*** Extrait

Par son article 4, LA NOUVELLE LOI CHANGE LARGEMENT CET ÉTAT DU DROIT :

« Le titre Ier du livre II de la cinquième partie du code général des collectivités territoriales est ainsi modifié :

« 1° Les deux derniers alinéas du II de l’article L. 5214-21 sont supprimés ;
« 2° La première phrase du IV de l’article L. 5216-7 est ainsi modifiée :
« a) Le mot : « trois » est remplacé par le mot : « des » ;
« b) Les mots : « au moins » sont supprimés.»

 

S’agissant des communautés de communes, l’impact de la prise de compétence sur les syndicats pré-existants redevient simple, puisque cela entraîne :

  • le remplacement du syndicat de communes par la communauté de communes si le syndicat est géographiquement plus petit que la communauté, s’il est inclus dans celle-ci, entraînant selon les cas une réduction des compétences du syndicat ou la disparition de celui-ci
  • la représentation substitution (la communauté de communes siège en lieu et place de ses communes antérieurement membres dudit syndicat) pour peu que ledit syndicat ait au moins une commune non membre de cette communauté de communes…

… ce qui n’interdit pas les fusions de syndicats, les extensions de compétences, ou autre mesures préventives ou de réorganisation du territoire.

******

— Tâches à réaliser —
1. D'après l'extrait, par quel mot le mot « trois » est-il remplacé dans la première phrase du IV de l'article L. 5216-7 ?
2. Condensez sous forme de liste le paragraphe de l'extrait qui commence par « S'agissant des communautés de communes », sans perdre ses faits principaux.

*** Données

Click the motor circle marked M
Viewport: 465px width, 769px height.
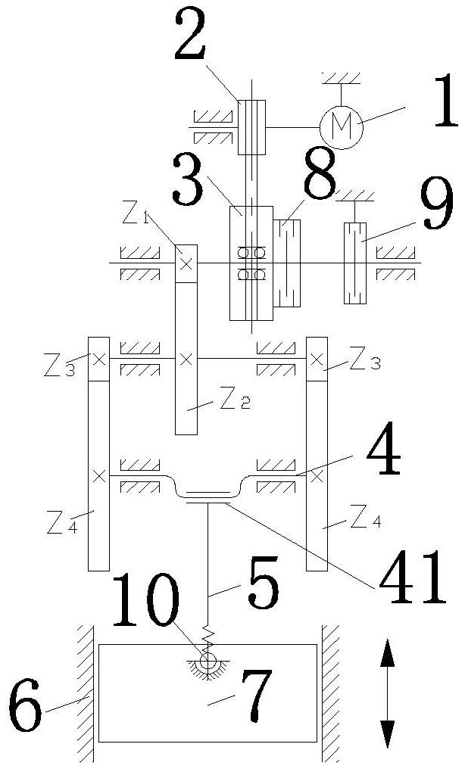[341, 127]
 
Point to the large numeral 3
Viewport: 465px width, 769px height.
[187, 180]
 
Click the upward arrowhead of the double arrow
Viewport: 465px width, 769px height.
[388, 652]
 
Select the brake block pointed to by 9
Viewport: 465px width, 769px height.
[355, 263]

******

— Réponses —
1. Par le mot « des ».

2.
Pour les communautés de communes, la prise de compétence a de nouveau un effet simple sur les syndicats préexistants :
- si le syndicat est géographiquement plus petit que la communauté et inclus dans celle-ci, la communauté le remplace, ce qui réduit ses compétences ou le fait disparaître ;
- si le syndicat compte au moins une commune non membre de la communauté, celle-ci y siège à la place de ses communes membres (représentation-substitution).
Les fusions de syndicats, les extensions de compétences et les autres réorganisations restent possibles.